Furthermore, she noted that physicians who are having a logical discussion with a patient may not realize anything is amiss.
“That’s why systematic, structured, regular assessments are so important. You can’t do this based on when your gut tells you. You’ve got to do it routinely, with a structured tool that’s been tested and validated.”
Standardizing Testing
As new tools are added, reimbursement is always an issue. In the U.S., for Alzheimer’s disease, that means Medicare. Currently, the cost of early detection tools is not reimbursed, Ferrell said, although some CPT codes do allow physicians to be reimbursed for their time to administer the test and analyze the results.
“The second step is accurate diagnosis,” she continued. “There are FDA-approved diagnostics – including PET scans and blood tests – but none of those are paid for by Medicare.” The CDC, therefore, is working to develop a CPT code for physicians to be reimbursed for conducting diagnostic procedures and interpreting their results.
The benefits of making cognitive screening routine are legion. By making cognitive testing a standard part of a health exam that everyone receives at age 65, the stigma of having a cognitive assessment can be reduced. As Willis said, “The more we can get structured, validated assessments into daily practice, the better this will be.”
The other benefit of routine cognitive screening relates to health equity.
“People of color are less likely to get a diagnosis, and people who are living with lower social determinants of health are at much greater risk of this disease,” Ferrell said. “For example, African Americans are two times more likely, and the Latin population is one and a half times more likely, to develop Alzheimer’s disease.”
Therefore, performing cognitive impairment assessments for everyone at a certain age helps ensure that everyone, regardless of their ethnicity or geographic location not only receives an assessment but receives the same assessment. Consequently, if there is a problem, it is more likely to be diagnosed.
Convincing Doctors
Physicians will also need to be brought on board.
There is a nihilist belief by some physicians that there is no reason to make the diagnosis as there is no treatment for patients with dementia,” Richardson said. “A concerted educational effort, tied to new therapeutics, would help overcome these barriers.”
These physicians believe that medications only provide temporary, symptomatic relief, said Michal Schnaider Beeri, director of the Joseph Sagol Center for Neuroscience Research at Sheba Medical Center and professor of psychiatry at the Icahn School of Medicine at Mount Sinai.
“The new medications that target brain amyloid plaque are more complex with more side effects. Clinical trials were conducted with stringent eligibility criteria and therefore weren’t necessarily tested on people with comorbidities…so once it (is used) in the larger community, we won’t know the effects for regular people. Medical doctors, therefore, may want more evidence.”
The remaining question the DAC is trying to answer is how routine cognitive assessments can be integrated into physicians’ practices, especially with limited resources and competing priorities.
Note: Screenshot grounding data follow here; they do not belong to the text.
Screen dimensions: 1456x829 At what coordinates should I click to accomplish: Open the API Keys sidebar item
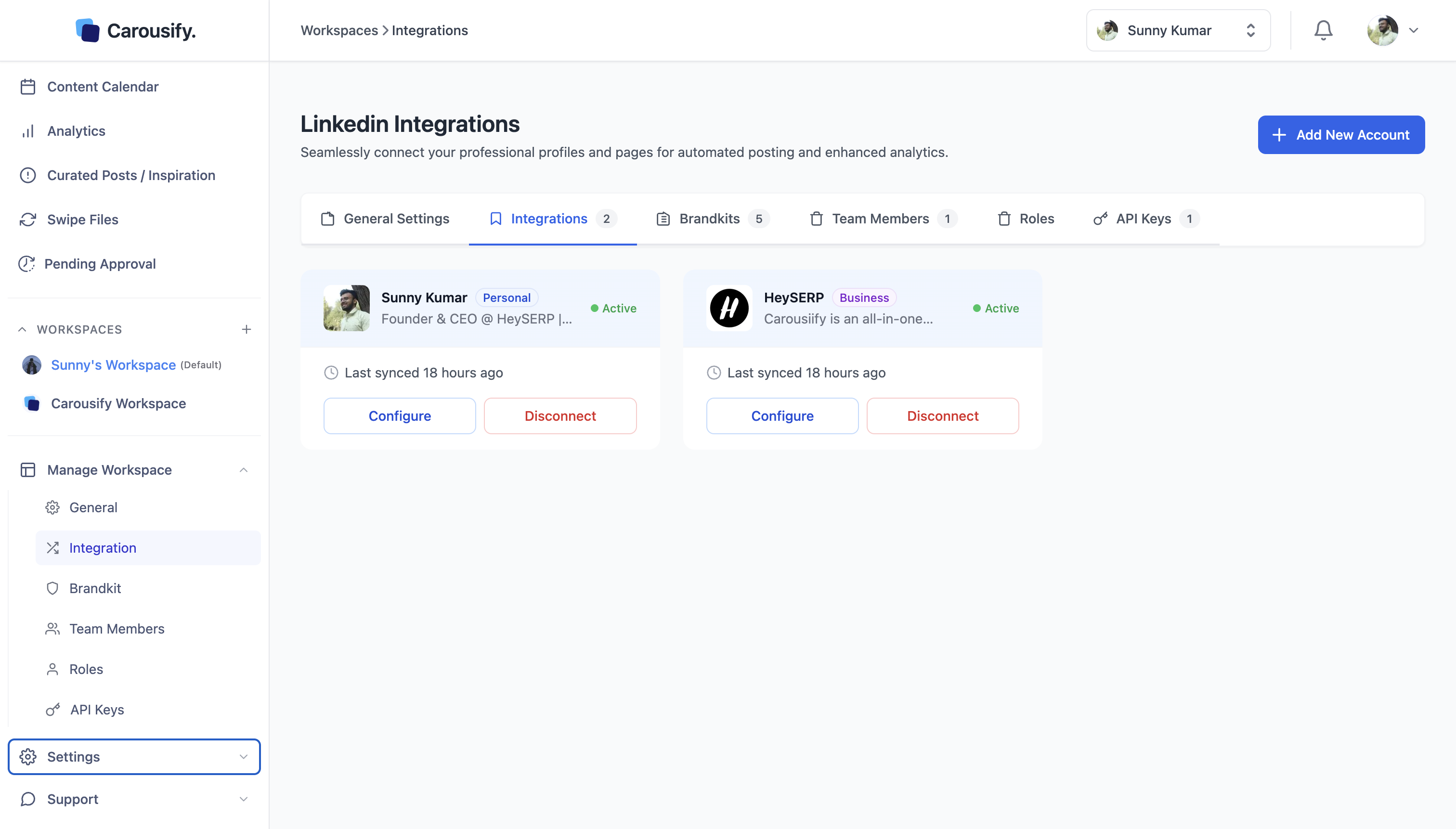[x=96, y=710]
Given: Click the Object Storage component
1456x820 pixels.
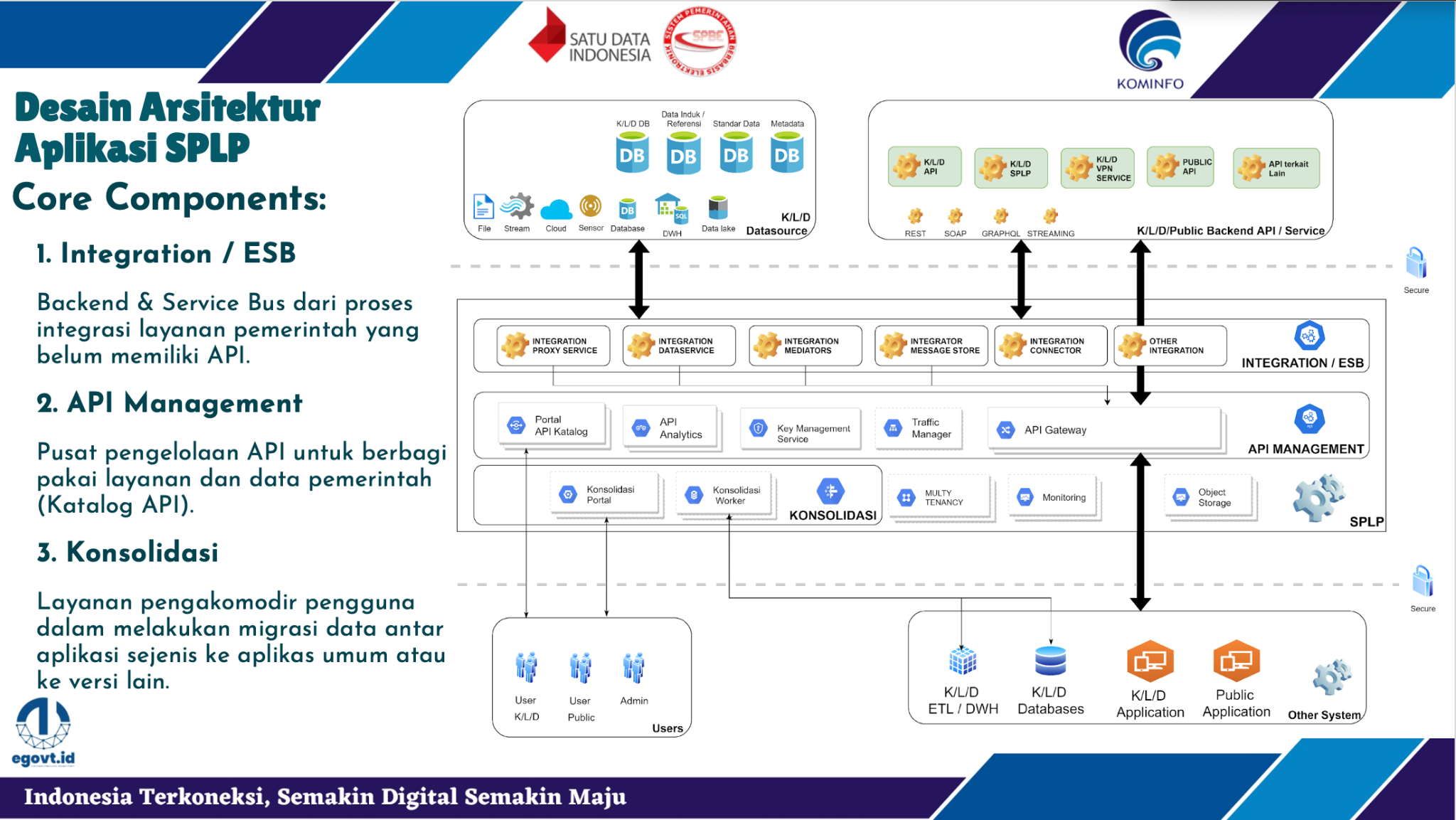Looking at the screenshot, I should [x=1207, y=497].
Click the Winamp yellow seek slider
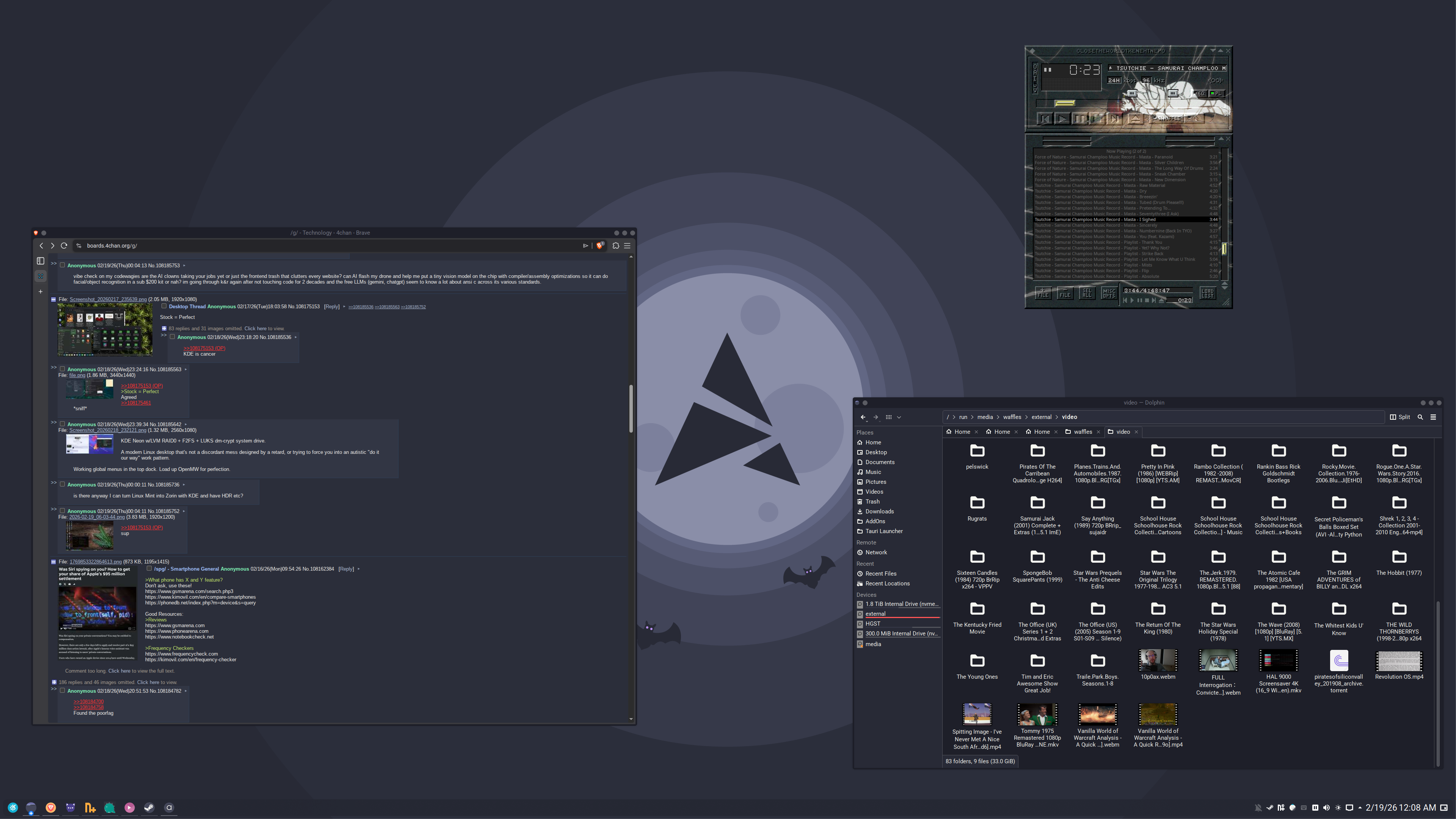 pos(1064,103)
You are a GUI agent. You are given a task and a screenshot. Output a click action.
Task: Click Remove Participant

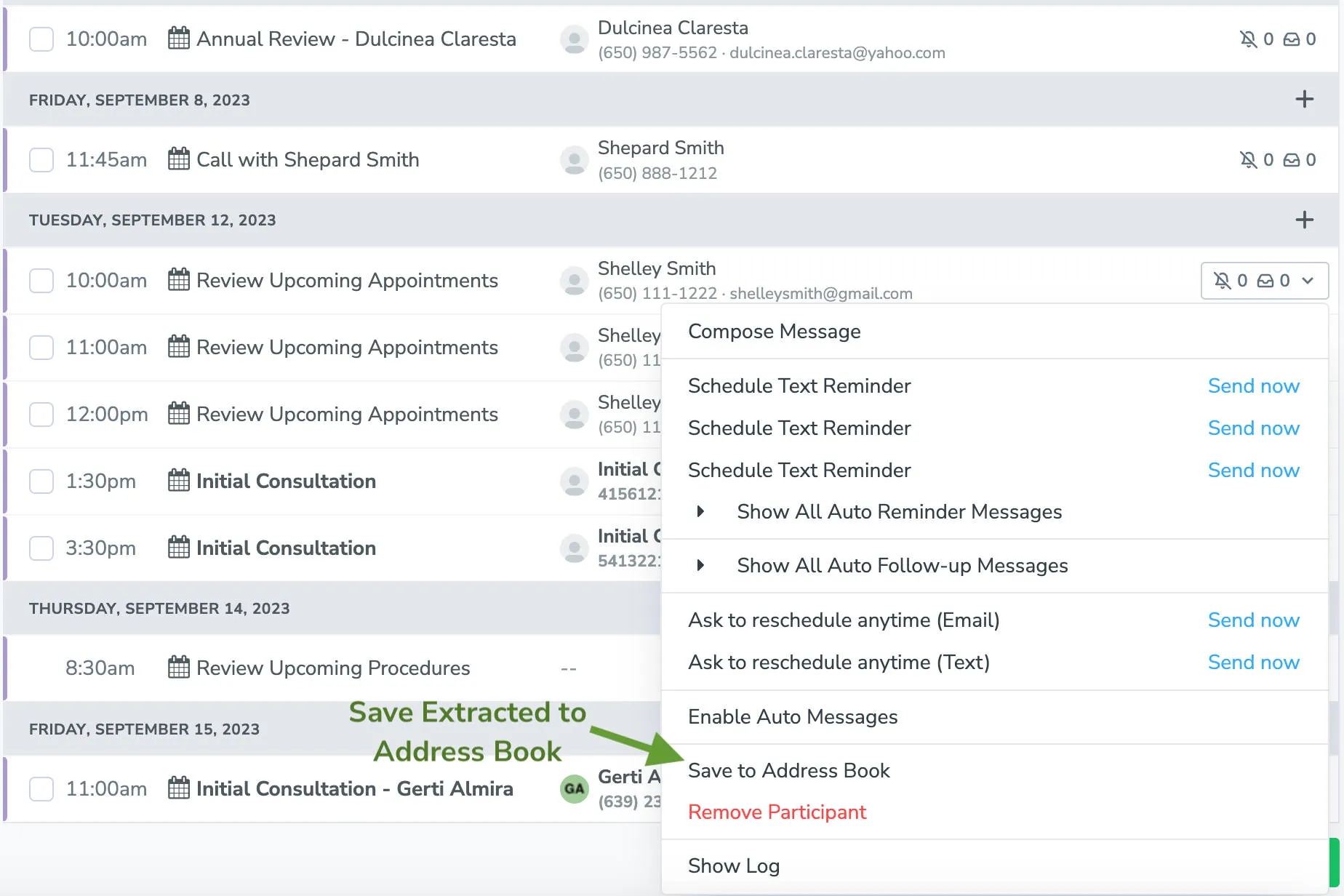777,812
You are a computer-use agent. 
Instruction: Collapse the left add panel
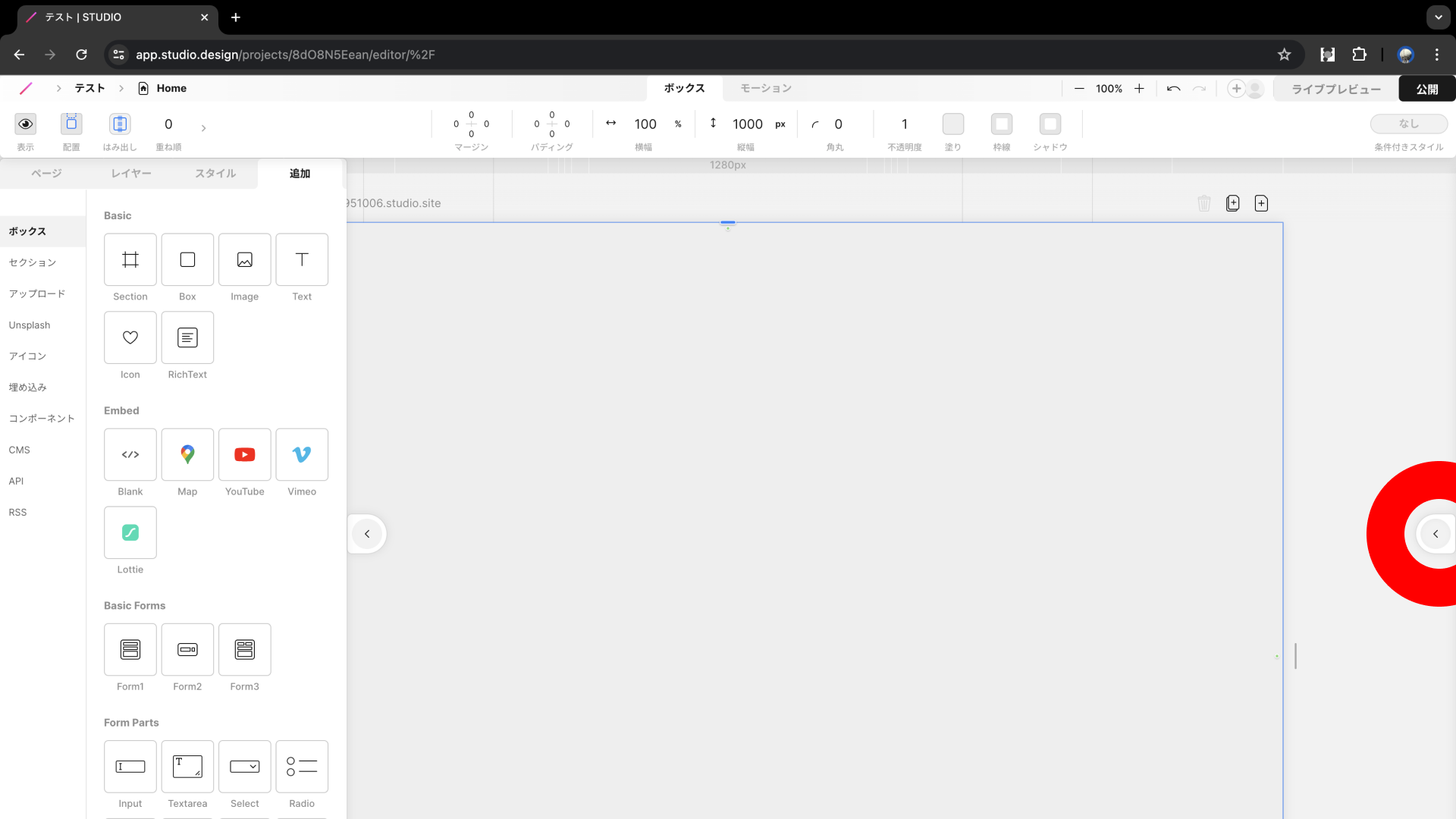[x=367, y=534]
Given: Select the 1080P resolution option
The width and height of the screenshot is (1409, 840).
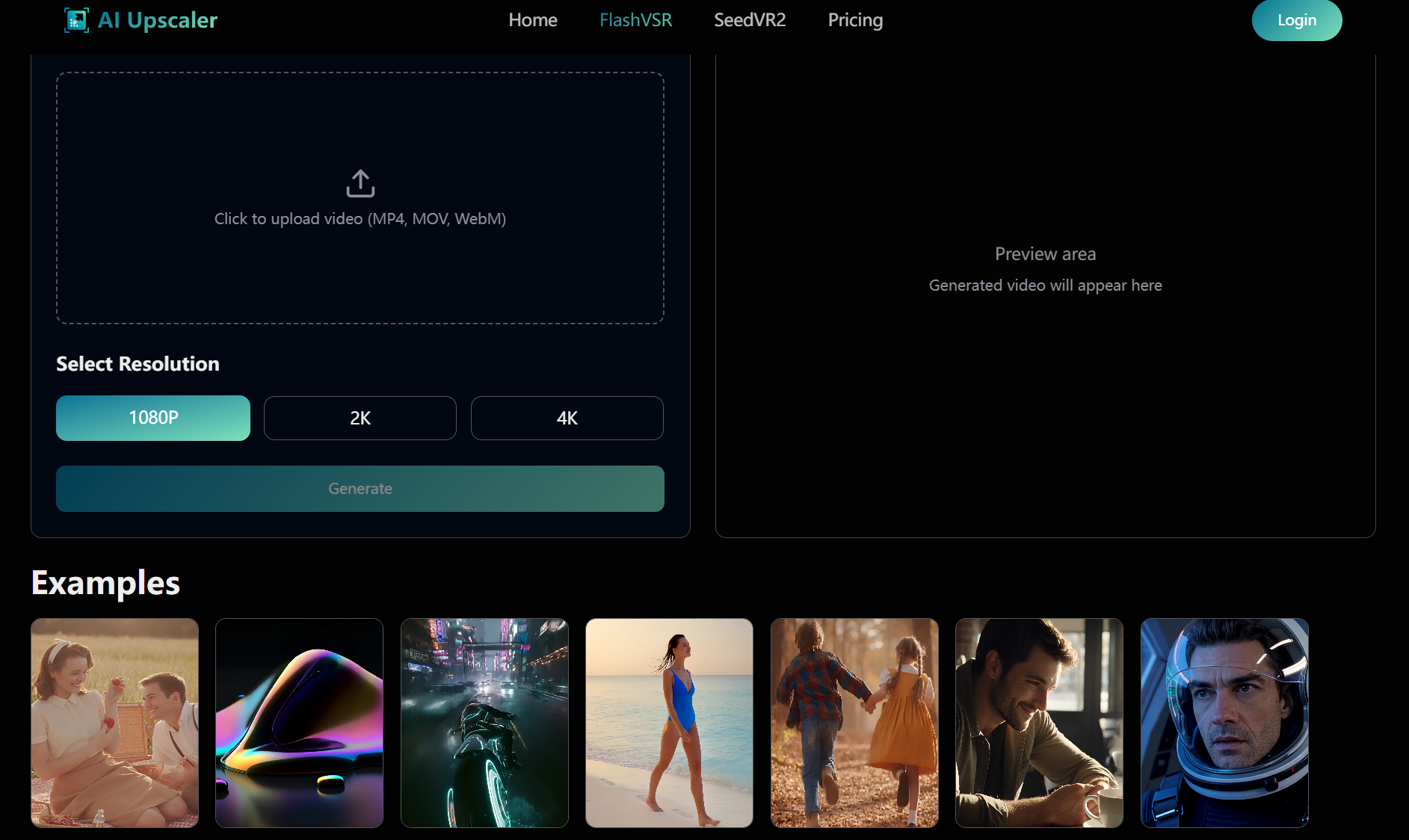Looking at the screenshot, I should pyautogui.click(x=152, y=418).
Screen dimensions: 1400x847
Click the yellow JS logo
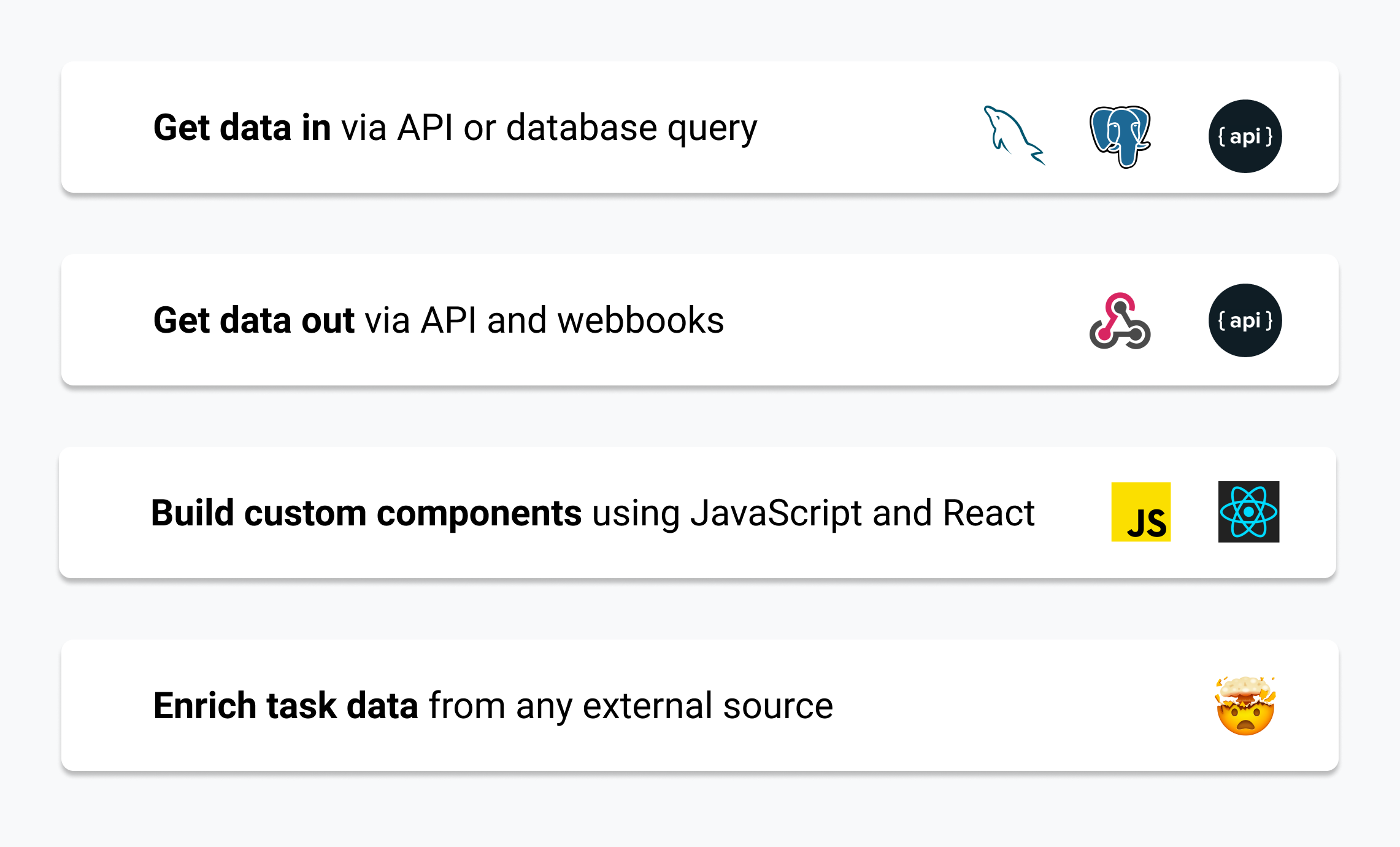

The solution is multifactorial. “It’s not just physician training or developing the right CPT codes, or educating patients on brain health,” Ferrell said, or even about changing healthcare policies. It requires an “all of the above” solution. As the DAC learns more about the challenges, it has the opportunity to begin addressing each of them, based on real-world data.
“We expect complete data from the first set of projects to be available in mid-2023. The second set of project grants will go a bit longer,” Ferrell said. The DAC also plans to issue new requests for proposals in 2023.
Ultimately, the DAC plans to make its findings public, possibly in a toolkit so patient-facing physicians can integrate the findings into their own practices.